Asahi Kanko Co., Ltd. sold more and earned less in the year to March 2026. Revenue rose to ¥2.07bn from ¥1.98bn a year earlier, but ordinary income fell to ¥110.6mn from ¥141.0mn and net income slipped to ¥77.1mn from ¥93.8mn.
| Metric | Year to Mar 2026 | Year to Mar 2025 |
|---|---|---|
| Revenue | ¥2.07bn | ¥1.98bn |
| Ordinary income | ¥110.6mn | ¥141.0mn |
| Net income | ¥77.1mn | ¥93.8mn |
| Operating cash flow | ¥218.0mn | ¥66.4mn |
| Net assets | ¥11.48bn | ¥11.40bn |
| Equity-to-asset ratio | 90.36% | 89.39% |
The five-year summary in the filing shows the top line moving up more steadily than the profit line. Sales were ¥1.80bn in the year to March 2022, then ¥1.86bn, ¥1.99bn, ¥1.98bn and now ¥2.07bn. Ordinary income moved from ¥155.7mn to ¥92.3mn, ¥71.4mn, ¥141.0mn and ¥110.6mn over the same span, while net income went from ¥121.2mn to ¥67.6mn, ¥51.7mn, ¥93.8mn and ¥77.1mn.
For readers outside Japan, that mix is the useful signal. Higher reported sales did not produce higher reported profit in the latest year. The evidence packet reviewed for this article contains summary EDINET and XBRL figures rather than a full management discussion, so it shows the shape of the year clearly but not the operating explanation for the earnings decline.
Cash flow and capital metrics were firmer than the profit line. Operating cash flow increased to ¥218.0mn from ¥66.4mn. Total assets edged down to ¥12.70bn from ¥12.75bn, while net assets rose to ¥11.48bn from ¥11.40bn. The equity-to-asset ratio was 90.36%, meaning equity accounted for just over 90% of assets on the disclosed figures. The filing's five-year summary also shows capital stock at ¥600.0mn and shares outstanding at 12.0mn throughout the period presented.
For anyone screening Japanese corporate filings, this is the useful read-through: sales growth has been more persistent than profit growth. Without fuller narrative sections in the packet, the prudent reading is descriptive rather than diagnostic, but the direction is clear enough: more revenue, less profit, stronger operating cash flow and a balance sheet funded overwhelmingly by equity.

=== EXTRACTED INFORMATION ===
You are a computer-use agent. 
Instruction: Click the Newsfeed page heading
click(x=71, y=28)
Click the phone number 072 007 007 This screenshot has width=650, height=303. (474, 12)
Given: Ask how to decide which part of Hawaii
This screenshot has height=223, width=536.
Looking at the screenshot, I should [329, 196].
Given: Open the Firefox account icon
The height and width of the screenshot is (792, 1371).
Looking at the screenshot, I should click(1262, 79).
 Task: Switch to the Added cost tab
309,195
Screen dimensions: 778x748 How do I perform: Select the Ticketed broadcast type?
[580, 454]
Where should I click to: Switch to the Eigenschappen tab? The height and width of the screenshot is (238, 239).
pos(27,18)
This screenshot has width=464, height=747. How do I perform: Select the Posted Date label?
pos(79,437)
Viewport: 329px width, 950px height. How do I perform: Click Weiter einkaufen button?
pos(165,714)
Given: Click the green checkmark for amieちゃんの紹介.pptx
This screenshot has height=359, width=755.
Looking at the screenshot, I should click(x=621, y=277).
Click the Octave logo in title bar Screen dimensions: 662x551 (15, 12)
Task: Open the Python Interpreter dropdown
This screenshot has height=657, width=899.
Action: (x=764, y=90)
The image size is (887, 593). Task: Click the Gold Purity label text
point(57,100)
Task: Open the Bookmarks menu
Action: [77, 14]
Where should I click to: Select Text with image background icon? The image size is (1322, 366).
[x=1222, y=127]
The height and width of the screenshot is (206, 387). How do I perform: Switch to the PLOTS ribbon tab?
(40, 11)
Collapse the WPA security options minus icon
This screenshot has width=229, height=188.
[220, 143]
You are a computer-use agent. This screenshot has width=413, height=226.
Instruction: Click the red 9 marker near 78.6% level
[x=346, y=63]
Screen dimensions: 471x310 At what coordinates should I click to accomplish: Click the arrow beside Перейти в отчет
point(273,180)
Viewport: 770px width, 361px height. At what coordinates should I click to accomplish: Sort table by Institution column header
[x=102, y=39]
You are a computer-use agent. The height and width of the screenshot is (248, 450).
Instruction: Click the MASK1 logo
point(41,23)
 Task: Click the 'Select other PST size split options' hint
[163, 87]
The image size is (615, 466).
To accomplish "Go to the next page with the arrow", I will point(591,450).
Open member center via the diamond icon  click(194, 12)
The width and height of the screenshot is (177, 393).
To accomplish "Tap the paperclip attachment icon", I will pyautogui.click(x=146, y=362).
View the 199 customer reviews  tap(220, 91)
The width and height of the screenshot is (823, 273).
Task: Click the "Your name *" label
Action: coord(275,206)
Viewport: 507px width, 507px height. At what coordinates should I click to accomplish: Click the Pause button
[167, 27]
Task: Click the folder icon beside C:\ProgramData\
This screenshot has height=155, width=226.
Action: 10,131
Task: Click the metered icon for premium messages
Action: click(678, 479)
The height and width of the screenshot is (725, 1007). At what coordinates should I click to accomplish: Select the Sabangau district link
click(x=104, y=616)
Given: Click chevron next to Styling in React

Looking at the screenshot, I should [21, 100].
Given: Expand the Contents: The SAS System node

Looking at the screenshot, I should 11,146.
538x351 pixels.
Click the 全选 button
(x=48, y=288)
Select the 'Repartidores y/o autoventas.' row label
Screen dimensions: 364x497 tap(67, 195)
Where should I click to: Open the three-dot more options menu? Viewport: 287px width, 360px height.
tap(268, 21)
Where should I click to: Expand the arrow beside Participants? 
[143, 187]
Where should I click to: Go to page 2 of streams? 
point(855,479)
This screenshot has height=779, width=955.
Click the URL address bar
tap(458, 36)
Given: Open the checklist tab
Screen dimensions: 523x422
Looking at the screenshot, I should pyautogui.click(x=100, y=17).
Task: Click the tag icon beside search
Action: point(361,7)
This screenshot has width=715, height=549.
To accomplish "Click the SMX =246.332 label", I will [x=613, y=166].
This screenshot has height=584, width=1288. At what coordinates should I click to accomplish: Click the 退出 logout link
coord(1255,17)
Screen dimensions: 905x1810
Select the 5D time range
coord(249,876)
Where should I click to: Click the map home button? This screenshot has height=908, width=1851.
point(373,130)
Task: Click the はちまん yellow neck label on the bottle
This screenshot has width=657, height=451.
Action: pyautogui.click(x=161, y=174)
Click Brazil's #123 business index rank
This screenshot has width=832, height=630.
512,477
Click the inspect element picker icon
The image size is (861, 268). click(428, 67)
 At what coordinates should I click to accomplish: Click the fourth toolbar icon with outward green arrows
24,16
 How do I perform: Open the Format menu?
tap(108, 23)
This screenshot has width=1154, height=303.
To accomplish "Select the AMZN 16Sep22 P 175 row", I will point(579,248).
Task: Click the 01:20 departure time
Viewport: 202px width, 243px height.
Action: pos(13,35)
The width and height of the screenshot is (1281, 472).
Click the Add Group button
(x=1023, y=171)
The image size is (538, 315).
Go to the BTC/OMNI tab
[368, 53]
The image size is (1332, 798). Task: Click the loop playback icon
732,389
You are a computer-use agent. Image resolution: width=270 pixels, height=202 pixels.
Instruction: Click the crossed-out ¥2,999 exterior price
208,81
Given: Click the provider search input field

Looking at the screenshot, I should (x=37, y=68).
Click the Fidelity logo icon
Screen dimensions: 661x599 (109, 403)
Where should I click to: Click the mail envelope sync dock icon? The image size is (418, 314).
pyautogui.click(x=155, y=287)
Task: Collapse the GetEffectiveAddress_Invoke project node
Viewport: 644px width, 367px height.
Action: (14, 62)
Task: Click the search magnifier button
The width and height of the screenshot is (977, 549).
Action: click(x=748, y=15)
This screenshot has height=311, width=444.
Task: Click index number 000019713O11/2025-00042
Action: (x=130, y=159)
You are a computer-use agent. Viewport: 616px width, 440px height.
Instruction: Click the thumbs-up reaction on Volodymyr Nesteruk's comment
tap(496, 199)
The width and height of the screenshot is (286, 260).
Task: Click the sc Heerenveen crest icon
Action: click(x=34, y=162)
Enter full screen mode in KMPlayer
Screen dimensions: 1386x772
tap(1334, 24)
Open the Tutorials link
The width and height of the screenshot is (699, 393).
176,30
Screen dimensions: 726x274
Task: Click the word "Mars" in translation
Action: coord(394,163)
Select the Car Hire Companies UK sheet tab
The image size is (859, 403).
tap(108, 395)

=== REQUIRED ACTIONS ===
1. In the Asahi Kanko article, what were total assets in the year to March 2026?
2. Repeat the Asahi Kanko article from "For anyone screening" up to and including "overwhelmingly by equity.".

=== TASK SOLUTIONS ===
1. ¥12.70bn

2.
For anyone screening Japanese corporate filings, this is the useful read-through: sales growth has been more persistent than profit growth. Without fuller narrative sections in the packet, the prudent reading is descriptive rather than diagnostic, but the direction is clear enough: more revenue, less profit, stronger operating cash flow and a balance sheet funded overwhelmingly by equity.